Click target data
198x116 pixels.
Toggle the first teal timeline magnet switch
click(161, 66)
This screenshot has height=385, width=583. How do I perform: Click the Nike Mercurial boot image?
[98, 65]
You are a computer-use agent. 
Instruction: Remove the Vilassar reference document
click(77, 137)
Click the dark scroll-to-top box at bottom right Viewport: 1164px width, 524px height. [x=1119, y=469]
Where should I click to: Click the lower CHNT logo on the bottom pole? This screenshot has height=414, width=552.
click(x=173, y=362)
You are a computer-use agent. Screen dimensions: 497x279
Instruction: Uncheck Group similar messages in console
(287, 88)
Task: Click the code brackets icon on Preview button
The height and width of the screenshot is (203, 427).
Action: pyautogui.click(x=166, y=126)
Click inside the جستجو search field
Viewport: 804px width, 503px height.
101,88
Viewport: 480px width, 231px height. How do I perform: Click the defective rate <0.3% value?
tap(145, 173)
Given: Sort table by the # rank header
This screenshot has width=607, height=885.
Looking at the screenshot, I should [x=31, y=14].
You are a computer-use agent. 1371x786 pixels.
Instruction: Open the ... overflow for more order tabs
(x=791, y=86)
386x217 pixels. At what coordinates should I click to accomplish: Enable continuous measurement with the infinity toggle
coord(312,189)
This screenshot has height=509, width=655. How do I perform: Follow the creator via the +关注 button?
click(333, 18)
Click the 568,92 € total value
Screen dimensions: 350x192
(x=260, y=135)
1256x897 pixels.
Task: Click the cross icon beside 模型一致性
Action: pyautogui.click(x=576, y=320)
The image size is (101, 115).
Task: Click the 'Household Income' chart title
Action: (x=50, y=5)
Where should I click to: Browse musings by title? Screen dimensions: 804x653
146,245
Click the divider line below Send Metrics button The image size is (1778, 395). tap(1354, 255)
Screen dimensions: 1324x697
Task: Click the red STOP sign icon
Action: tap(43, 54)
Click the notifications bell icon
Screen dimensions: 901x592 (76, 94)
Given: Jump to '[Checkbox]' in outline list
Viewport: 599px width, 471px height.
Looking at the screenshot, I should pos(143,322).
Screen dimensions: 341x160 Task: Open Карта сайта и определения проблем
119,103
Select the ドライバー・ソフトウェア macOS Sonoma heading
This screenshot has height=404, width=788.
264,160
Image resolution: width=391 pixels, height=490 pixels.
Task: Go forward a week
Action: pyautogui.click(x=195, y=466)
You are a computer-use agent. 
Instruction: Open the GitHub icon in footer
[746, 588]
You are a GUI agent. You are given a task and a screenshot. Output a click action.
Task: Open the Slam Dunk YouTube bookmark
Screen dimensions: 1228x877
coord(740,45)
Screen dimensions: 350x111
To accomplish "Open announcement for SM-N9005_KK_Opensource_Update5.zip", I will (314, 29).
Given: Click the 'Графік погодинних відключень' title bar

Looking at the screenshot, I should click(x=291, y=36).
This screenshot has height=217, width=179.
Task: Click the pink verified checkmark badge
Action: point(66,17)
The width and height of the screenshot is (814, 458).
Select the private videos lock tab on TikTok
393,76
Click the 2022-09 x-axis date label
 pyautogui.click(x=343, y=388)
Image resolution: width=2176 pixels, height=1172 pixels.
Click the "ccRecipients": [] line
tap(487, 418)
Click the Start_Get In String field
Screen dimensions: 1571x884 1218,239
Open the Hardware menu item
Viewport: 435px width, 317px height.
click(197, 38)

▶ **Aim of the task**
Can you extract all of the rows above and reproduce each one word for word?

▶ **Task response**
198x116 pixels.
Toggle the first teal timeline magnet switch
click(161, 66)
This screenshot has height=385, width=583. How do I perform: Click the Nike Mercurial boot image?
[98, 65]
You are a computer-use agent. 
Instruction: Remove the Vilassar reference document
click(77, 137)
Click the dark scroll-to-top box at bottom right Viewport: 1164px width, 524px height. [x=1119, y=469]
Where should I click to: Click the lower CHNT logo on the bottom pole? This screenshot has height=414, width=552.
click(x=173, y=362)
You are a computer-use agent. Screen dimensions: 497x279
Instruction: Uncheck Group similar messages in console
(287, 88)
Task: Click the code brackets icon on Preview button
The height and width of the screenshot is (203, 427).
Action: pyautogui.click(x=166, y=126)
Click inside the جستجو search field
Viewport: 804px width, 503px height.
101,88
Viewport: 480px width, 231px height. How do I perform: Click the defective rate <0.3% value?
tap(145, 173)
Given: Sort table by the # rank header
This screenshot has width=607, height=885.
Looking at the screenshot, I should [x=31, y=14].
You are a computer-use agent. 1371x786 pixels.
Instruction: Open the ... overflow for more order tabs
(x=791, y=86)
386x217 pixels. At what coordinates should I click to accomplish: Enable continuous measurement with the infinity toggle
coord(312,189)
This screenshot has height=509, width=655. How do I perform: Follow the creator via the +关注 button?
click(333, 18)
Click the 568,92 € total value
Screen dimensions: 350x192
(x=260, y=135)
1256x897 pixels.
Task: Click the cross icon beside 模型一致性
Action: pyautogui.click(x=576, y=320)
The image size is (101, 115).
Task: Click the 'Household Income' chart title
Action: (x=50, y=5)
Where should I click to: Browse musings by title? Screen dimensions: 804x653
146,245
Click the divider line below Send Metrics button The image size is (1778, 395). tap(1354, 255)
Screen dimensions: 1324x697
Task: Click the red STOP sign icon
Action: tap(43, 54)
Click the notifications bell icon
Screen dimensions: 901x592 (76, 94)
Given: Jump to '[Checkbox]' in outline list
Viewport: 599px width, 471px height.
Looking at the screenshot, I should pos(143,322).
Screen dimensions: 341x160 Task: Open Карта сайта и определения проблем
119,103
Select the ドライバー・ソフトウェア macOS Sonoma heading
This screenshot has height=404, width=788.
264,160
Image resolution: width=391 pixels, height=490 pixels.
Task: Go forward a week
Action: pyautogui.click(x=195, y=466)
You are a computer-use agent. 
Instruction: Open the GitHub icon in footer
[746, 588]
You are a GUI agent. You are given a task and a screenshot. Output a click action.
Task: Open the Slam Dunk YouTube bookmark
Screen dimensions: 1228x877
coord(740,45)
Screen dimensions: 350x111
To accomplish "Open announcement for SM-N9005_KK_Opensource_Update5.zip", I will (314, 29).
Given: Click the 'Графік погодинних відключень' title bar

Looking at the screenshot, I should click(x=291, y=36).
This screenshot has height=217, width=179.
Task: Click the pink verified checkmark badge
Action: point(66,17)
The width and height of the screenshot is (814, 458).
Select the private videos lock tab on TikTok
393,76
Click the 2022-09 x-axis date label
 pyautogui.click(x=343, y=388)
Image resolution: width=2176 pixels, height=1172 pixels.
Click the "ccRecipients": [] line
tap(487, 418)
Click the Start_Get In String field
Screen dimensions: 1571x884 1218,239
Open the Hardware menu item
Viewport: 435px width, 317px height.
click(197, 38)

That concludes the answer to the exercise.